### RECORDED INFORMATION

· · · · ·

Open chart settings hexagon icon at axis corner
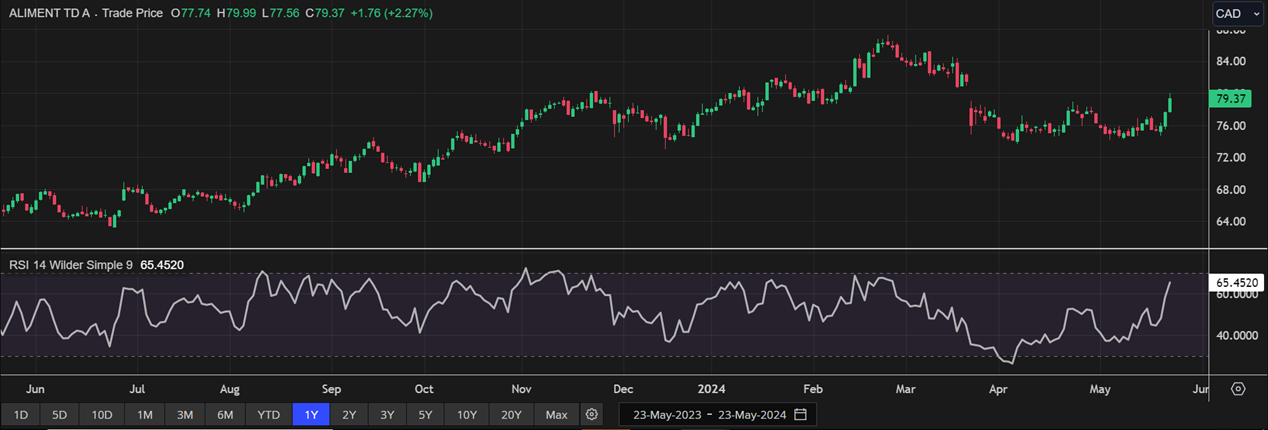The width and height of the screenshot is (1268, 430). click(x=1238, y=389)
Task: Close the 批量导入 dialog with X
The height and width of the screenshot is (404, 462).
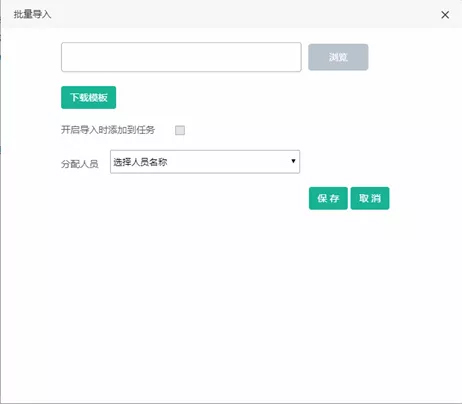Action: coord(445,15)
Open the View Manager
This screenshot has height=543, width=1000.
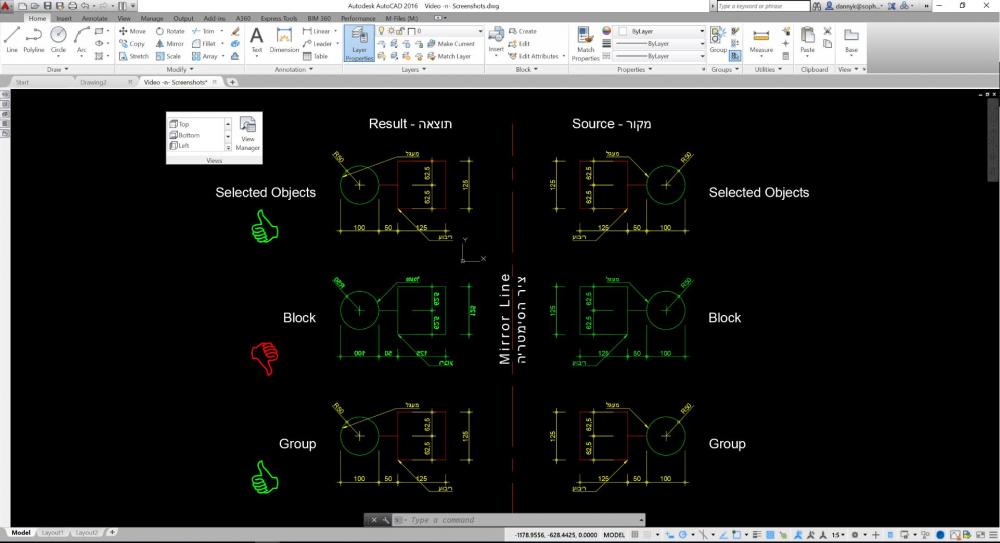(248, 134)
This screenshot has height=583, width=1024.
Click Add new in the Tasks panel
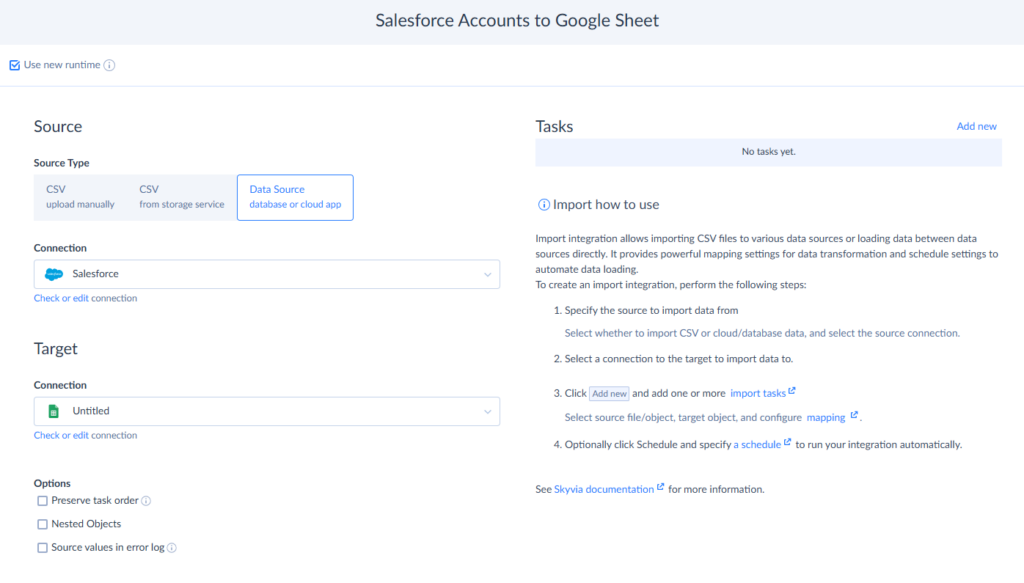coord(976,125)
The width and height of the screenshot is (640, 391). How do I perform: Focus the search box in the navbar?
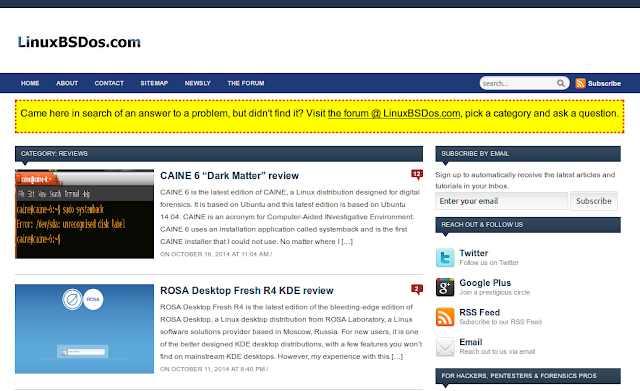(x=518, y=83)
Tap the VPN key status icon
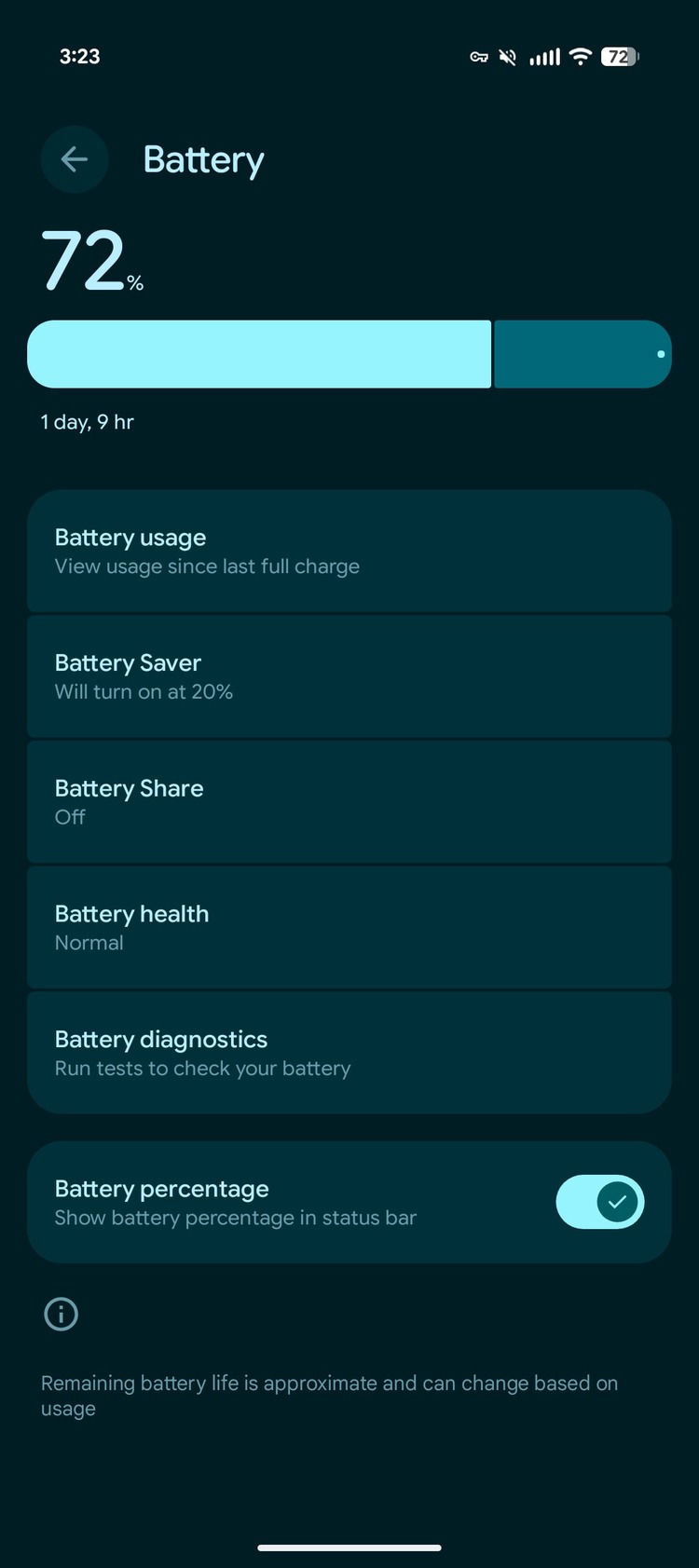Screen dimensions: 699x1568 [479, 57]
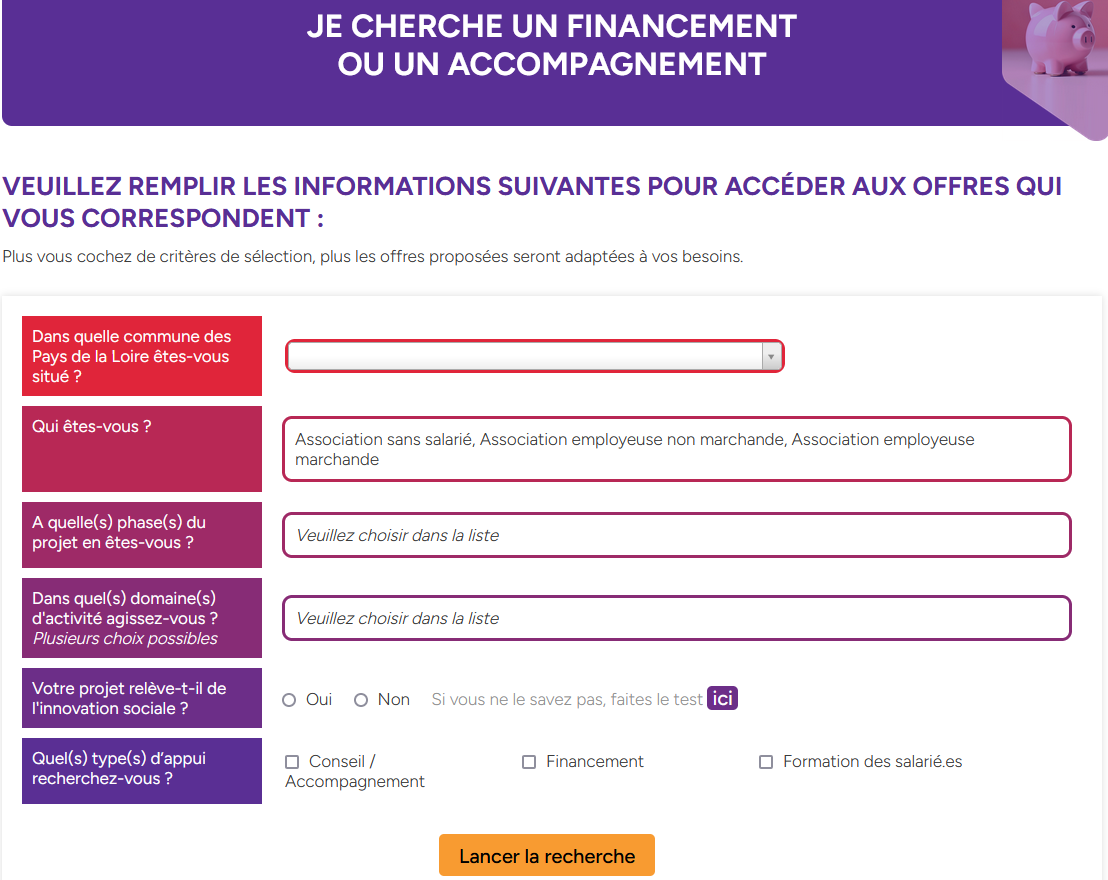This screenshot has height=880, width=1108.
Task: Open the innovation test 'ici' link
Action: coord(722,698)
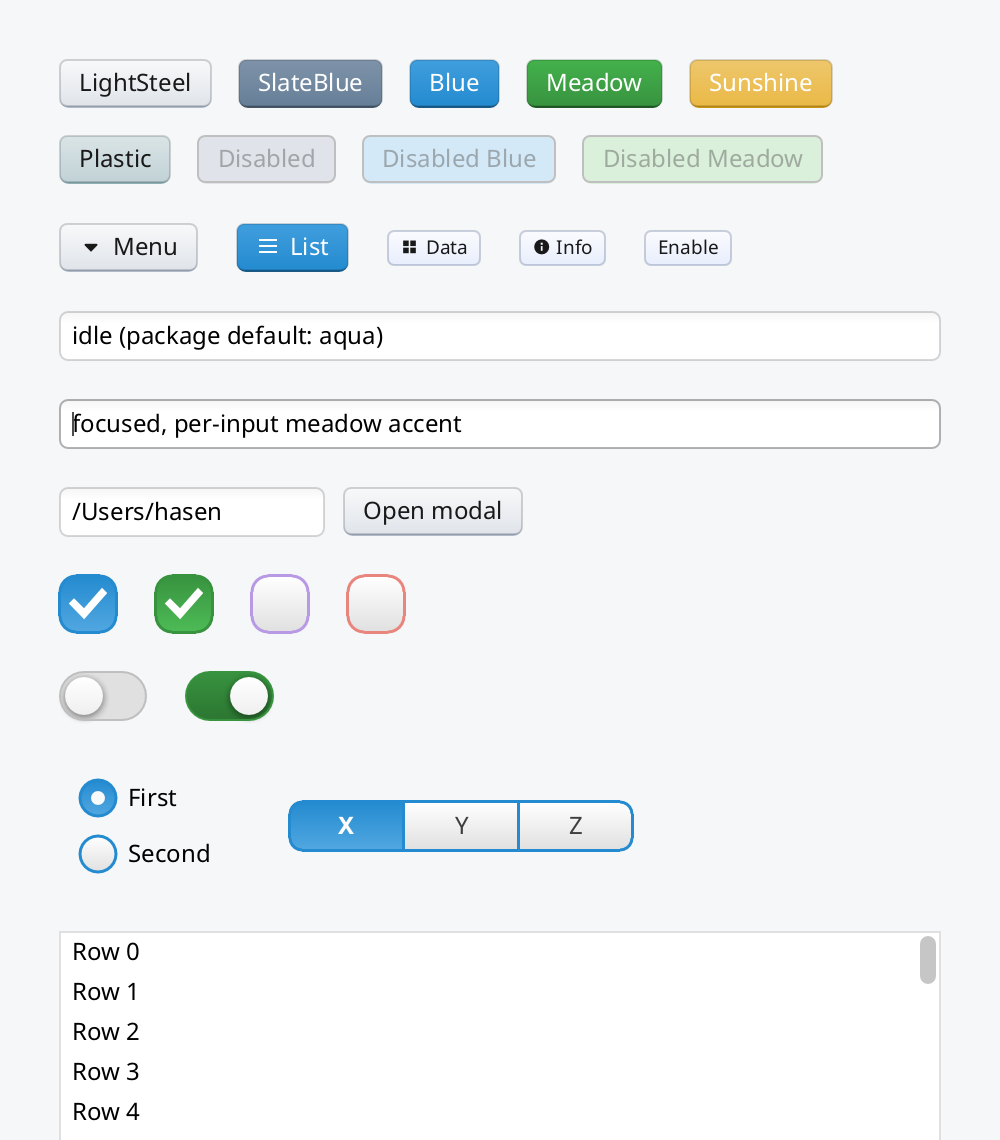This screenshot has height=1140, width=1000.
Task: Click the Open modal button
Action: (x=433, y=511)
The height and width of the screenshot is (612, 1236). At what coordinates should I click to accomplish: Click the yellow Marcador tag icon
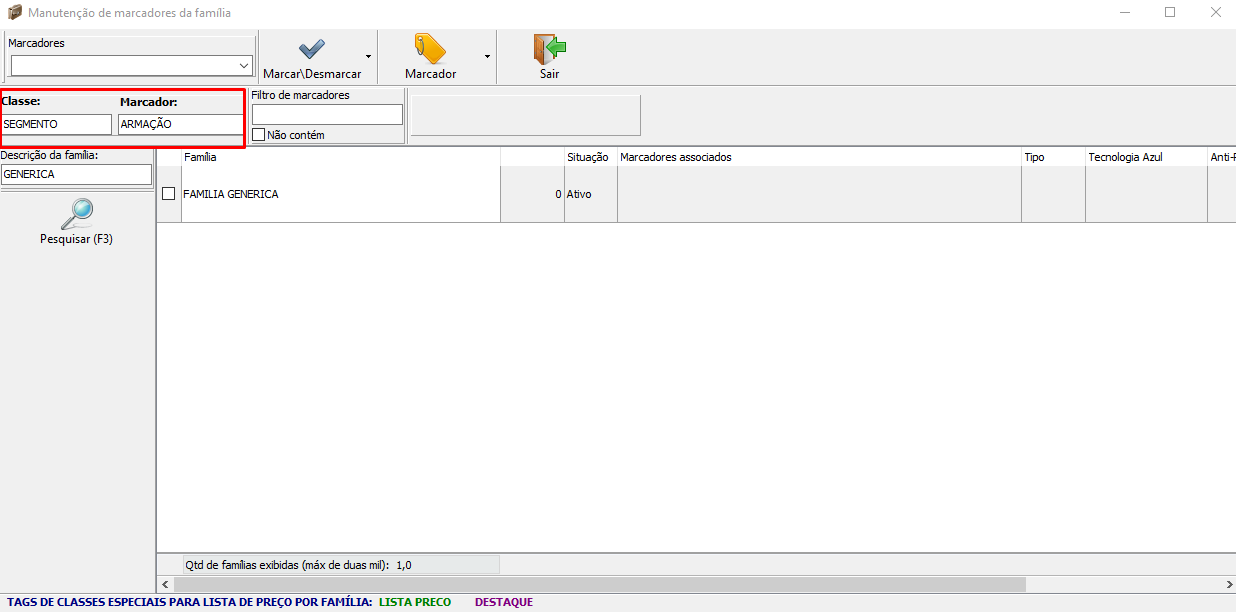pyautogui.click(x=430, y=49)
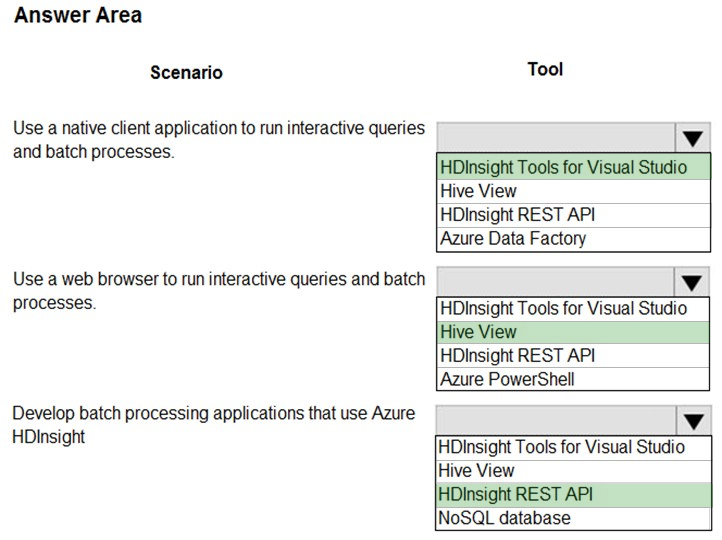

· · · · ·

### EXERCISE DESCRIPTION
From the line containing "Click Add new in the Tasks panel" down to the last line of the records above, repeat every line exactly and nothing else, dropping any pictures.

### WRITTEN SOLUTION
Click Add new in the Tasks panel
coord(976,125)
The width and height of the screenshot is (640, 391). How do I perform: Focus the search box in the navbar?
(x=518, y=83)
Tap the VPN key status icon
Screen dimensions: 699x1568 [479, 57]
This screenshot has height=880, width=1108.
Task: Open the innovation test 'ici' link
Action: coord(722,698)
This screenshot has height=1140, width=1000.
Task: Click the Open modal button
Action: (x=433, y=511)
The height and width of the screenshot is (612, 1236). At what coordinates should I click to accomplish: Click the yellow Marcador tag icon
pyautogui.click(x=430, y=49)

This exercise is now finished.